A Smiling Madonna – Amuse Bouche #42 (Dennis Aubrey)


In our many posts about the vierges romanes in France and Spain we have discussed their unique expressions. There is often a distant look, as if Mary is looking into the future, into the sacrifice that will be demanded of both herself and her Son. While there are exceptions like the triumphant Madonna in Saint-Aventin, most have serious expressions.

Today, however, while editing the photographs of the lovely Église Sainte Marie in Corneilla de Conflent I was shocked to find a smiling Madonna and Child.

West portal detail, Église Sainte Marie, Corneilla de Conflent (Pyrénées-Orientales) Photo by Dennis Aubrey

Given the place of honor in the mandorla of the west portal tympanum, Mary is literally smiling. Jesus, however, is grinning! The effect is completely disconcerting. The sculptor must have had some unique vision to create this ensemble, but for the life of me I don’t know what it was. Perhaps after a lifetime of carving religious figures of the most solemn and serious character, this man or woman just felt that maybe there was room for some levity in religion, some expression of light-heartedness. Here in the remote Pyrénées, perhaps an expression of pleasure was warranted.

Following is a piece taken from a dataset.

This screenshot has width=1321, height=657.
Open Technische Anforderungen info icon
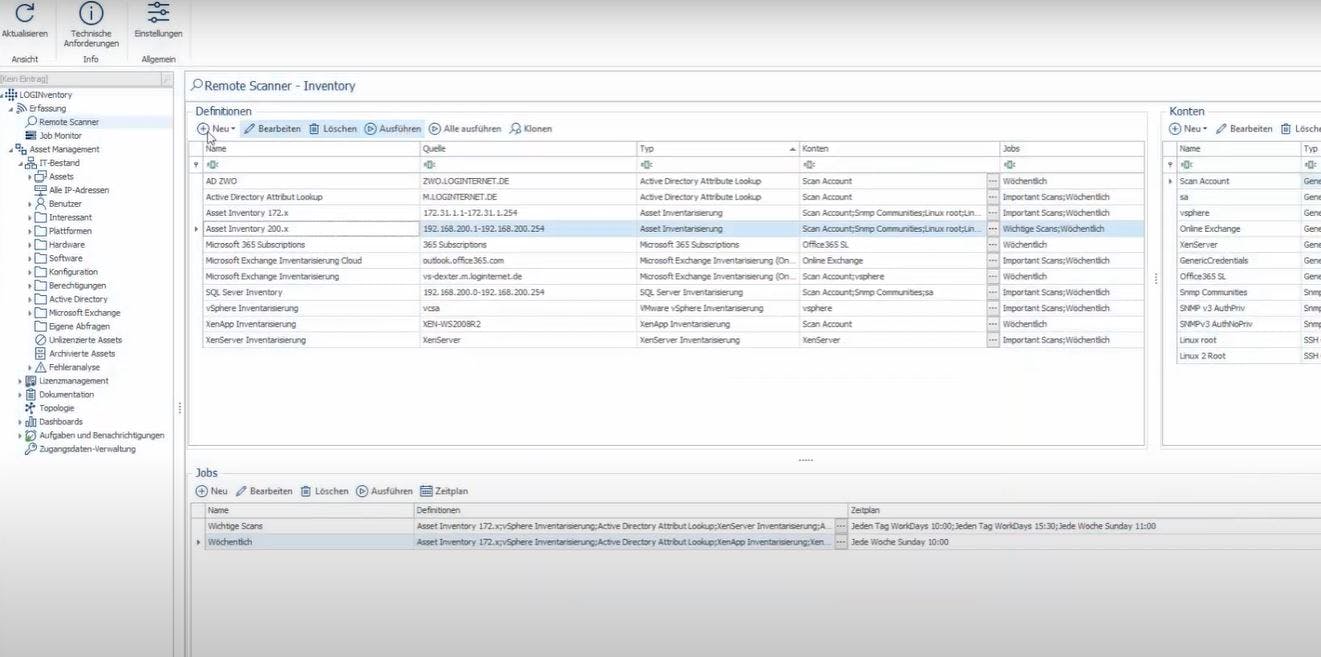point(91,13)
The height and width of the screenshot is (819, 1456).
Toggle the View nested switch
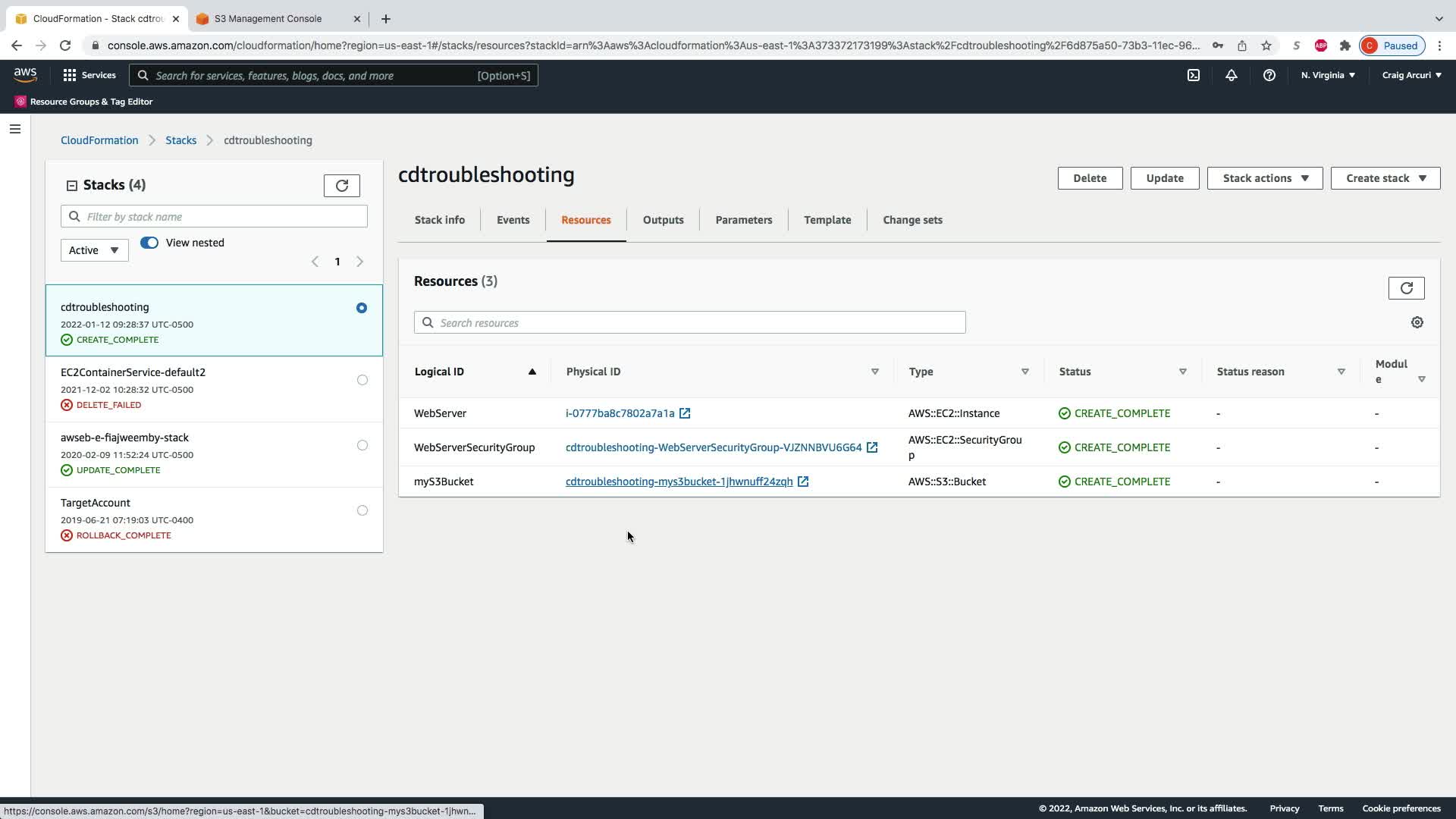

Whatever the reasoning, I found the image profoundly disturbing. As I tried to smile back, my lips were drawn back over my teeth in a grimace. I held the expression and went to the bathroom to see it in the mirror – it was grotesque! Coming back to the image I thought, even Jesus’ little bare feet seem to be smiling. The angels on either side also seem to be in on the joke.

West portal, Église Sainte Marie, Corneilla de Conflent (Pyrénées-Orientales) Photo by Dennis Aubrey

If there was ever a piece of sculpture that deserved to be featured as an amuse-bouche, it is this tympanum in Corneilla de Conflent.

This is part of a series of posts featuring an amuse-bouche, a bite-sized appetizer to whet the appetite of diners. Each of these will explore a single interesting feature of medieval architecture or sculpture. To see other amuse-bouches, follow this link.

11 responses to “A Smiling Madonna – Amuse Bouche #42 (Dennis Aubrey)

  1. Dennis, this is intriguing. I’m wondering if perhaps the artisan had in mind the Gospel of John’s rendering of the meaning of it all: “that my joy may be in you, and that your joy may be complete.” (Jn. 15:11) And “I have said this to you, so that in me you may have peace. In the world you face persecution. But take courage; I have conquered the world!” (Jn.16:33)

    Nevertheless, the grin strikes me as curious. Even if the artist’s intent was to express the post-resurrection victory of love and the sentiment of the Ascension that the resurrected Christ sits at the right hand of the Father with the world as his footstool, the grin seems more like a “ha-ha-ha-ha!” to the powers of death, the imperialists who thought they were rid of him.

    Maybe the artist had a Saturday Night Live sense of humor. Who knows; maybe the sculptor had a crystal ball and was anticipating Robert Mueller, Stormy Daniels, and the end of the reign of DJT. 😉 😇🥃

    • Gordon, not sure if the sculptor was so prescient as to seen the SNL world in which we live, but this was certainly an outlier in the world of Romanesque sculpture.

      It was so strange last night to try to respond personally to the smile/grin. The rictus that was on my face was not to be taken lightly!